後、ブクマ&評価ありがとうございますm(_ _)m

「見えて来た! 流石にこのまま街に降りるのは不味いから、少し離れた所に降ろしてくれ」


 フロストドラゴンに指示を出すケンヤ。


 街の南側の離れた場所に降り立つ。


 南側に降りたのは南門の門番、ロイドに礼を言う為だ。


 ケンヤ達が街を出る際、色々を骨を折ってくれた人物である。


 フロストドラゴンは降り立つと


「もう! 結局あんた達、私の背に乗りっぱだったわね! 次はあんた達どっちかが乗せなさいよ!」


 トオルとミコトを睨む。


 睨まれたトオルとミコトは自分のせいでは無いのに何故か……


「「ゴメンなさい……」」


 …………2人して謝っている。


 雷龍は


「ミコトちゃん悪く無いのに……可哀想……」


 光龍も


「フッ!」


「あんた達のせいでしょ!!」


 どうやら神龍達の間でフロストドラゴンは弄られ役の様だ……


 ケンヤ達は同情の目を向けると……


「そ、そんな目で見られたら……私が可哀想な人に思われているみたい……お願いですから止めて下さい……」


 サラが泣きそうに……


 色々ややこしい事になっている……


 もう! と一言残し、フロストドラゴンは氷の結晶に姿を変えると、サラの中に入って行った。

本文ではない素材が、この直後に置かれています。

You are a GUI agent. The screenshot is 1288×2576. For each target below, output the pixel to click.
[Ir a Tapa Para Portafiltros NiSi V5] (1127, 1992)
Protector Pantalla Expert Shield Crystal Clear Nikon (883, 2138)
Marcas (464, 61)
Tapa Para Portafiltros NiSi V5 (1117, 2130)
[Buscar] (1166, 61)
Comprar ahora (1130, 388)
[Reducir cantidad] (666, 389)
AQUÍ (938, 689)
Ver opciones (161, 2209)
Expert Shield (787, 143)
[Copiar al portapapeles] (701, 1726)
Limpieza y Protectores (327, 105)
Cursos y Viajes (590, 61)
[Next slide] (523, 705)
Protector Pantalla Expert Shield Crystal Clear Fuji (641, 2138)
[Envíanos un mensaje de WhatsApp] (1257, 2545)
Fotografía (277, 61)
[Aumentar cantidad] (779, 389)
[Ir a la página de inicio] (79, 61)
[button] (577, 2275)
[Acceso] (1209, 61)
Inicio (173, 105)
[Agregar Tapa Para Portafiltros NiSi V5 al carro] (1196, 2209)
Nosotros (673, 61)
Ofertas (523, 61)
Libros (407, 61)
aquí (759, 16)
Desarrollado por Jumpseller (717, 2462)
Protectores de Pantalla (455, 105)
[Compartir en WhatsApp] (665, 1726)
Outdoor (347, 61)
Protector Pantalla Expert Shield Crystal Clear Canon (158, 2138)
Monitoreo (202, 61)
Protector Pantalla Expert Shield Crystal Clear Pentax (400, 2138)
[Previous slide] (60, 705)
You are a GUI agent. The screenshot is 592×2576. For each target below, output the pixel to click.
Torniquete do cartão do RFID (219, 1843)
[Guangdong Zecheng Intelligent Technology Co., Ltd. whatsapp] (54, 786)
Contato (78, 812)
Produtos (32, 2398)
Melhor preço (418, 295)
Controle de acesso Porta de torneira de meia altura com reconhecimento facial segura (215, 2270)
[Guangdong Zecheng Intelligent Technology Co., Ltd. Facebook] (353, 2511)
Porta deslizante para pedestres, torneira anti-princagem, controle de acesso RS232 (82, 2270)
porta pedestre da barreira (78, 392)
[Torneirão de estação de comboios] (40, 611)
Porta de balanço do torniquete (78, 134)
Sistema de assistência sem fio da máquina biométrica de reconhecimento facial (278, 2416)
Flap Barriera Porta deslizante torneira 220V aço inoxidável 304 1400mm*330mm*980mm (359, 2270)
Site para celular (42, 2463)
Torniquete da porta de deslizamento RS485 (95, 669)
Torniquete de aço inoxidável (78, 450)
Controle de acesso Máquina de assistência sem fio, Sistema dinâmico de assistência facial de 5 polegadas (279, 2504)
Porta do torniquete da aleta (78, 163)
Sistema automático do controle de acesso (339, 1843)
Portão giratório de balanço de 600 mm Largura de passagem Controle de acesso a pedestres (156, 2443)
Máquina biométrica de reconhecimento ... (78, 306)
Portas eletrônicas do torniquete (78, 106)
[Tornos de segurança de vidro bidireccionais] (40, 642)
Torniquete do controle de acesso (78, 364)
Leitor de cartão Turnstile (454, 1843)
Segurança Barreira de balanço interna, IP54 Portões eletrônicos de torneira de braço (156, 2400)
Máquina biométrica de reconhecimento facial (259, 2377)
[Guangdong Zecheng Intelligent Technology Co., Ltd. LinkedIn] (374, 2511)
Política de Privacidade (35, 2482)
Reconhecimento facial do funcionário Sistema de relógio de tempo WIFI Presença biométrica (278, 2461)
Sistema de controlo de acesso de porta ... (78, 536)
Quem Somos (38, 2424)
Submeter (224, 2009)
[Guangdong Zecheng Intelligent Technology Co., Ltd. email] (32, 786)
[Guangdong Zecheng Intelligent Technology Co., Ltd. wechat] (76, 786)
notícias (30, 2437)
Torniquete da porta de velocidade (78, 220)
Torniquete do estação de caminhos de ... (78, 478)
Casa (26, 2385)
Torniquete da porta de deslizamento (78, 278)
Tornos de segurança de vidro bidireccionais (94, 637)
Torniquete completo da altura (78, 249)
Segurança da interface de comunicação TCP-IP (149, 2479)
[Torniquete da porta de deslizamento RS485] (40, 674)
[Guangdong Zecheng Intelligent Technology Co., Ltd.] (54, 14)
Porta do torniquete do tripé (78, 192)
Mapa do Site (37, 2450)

 プンスカお怒りのフロストドラゴンを放置し南門に向かうと


「あれ? なんかいっぱい兵士が……街に何かあったのか?」


 普段南門には門番が1人しか居ない。


 それが今は数十人の兵士が騒然と並び、しかもまだ夕方だと言うのに門は閉じられていた。


 兵士の1人が此方を見つけると驚愕し


「ま、まさか! 勇者ケンヤ様!! おーーい! 勇者様がお帰りになったぞーーーー!!」


 ゆ、勇者様!?


 しかもそんな大声で恥ずかし!!!


 ミコトは流石ケンヤさん! みたいな顔をするし、シル、トオル、サラ、アバロンは俺の心情を理解出来るのであろう……


 トオルとサラは苦笑い……


 シルとアバロンはニヤニヤしている……


 シルとアバロン……後でデコピン決定!!


 するとあれロイドさん? 


 ロイドさんが駆け足で近付いてくると


「ゆ、勇者様! お帰りなさいませ、今直ぐに馬車を用意させますので、今暫くお待ち願えないでしょうか?」


 ば、馬車!? しかもロイドさんの口調……


「ロイドさん、何かしこまってるんですか? 普通にして下さい、普通に! そんで馬車なんて必要ないですよ」


 ロイドは溜息をつき、ケンヤの耳元で……


(バカヤロ! 色々立場ってもんがあるだろ! お前は今勇者様なんだぞ! 普通に喋ってみろ、俺は上司から大目玉だ!!)


 あ、なるへそ!


 リーマンは大変だね〜なんて思っていると、ロイドさんはミコトを凝視している。


「あ、ミコトは初めてだったな! ロイドさん、コイツはミコト、魔王のミコトだ! ミコトもロイドさんに挨拶な! 俺この街に来た時も出る時も、このロイドさんに世話になったんだ!」


「まあ! そうなんですね。ロイドさん、私はミコトと言います。一応魔王なんてしてます、よろしくお願いします」


 ミコトが頭を下げると……


「ま、ま、ま、魔王!!!」


 ロイドは素っ頓狂な叫び声を上げて腰を抜かし、その叫び声を聞いた兵士達はざわつき始める。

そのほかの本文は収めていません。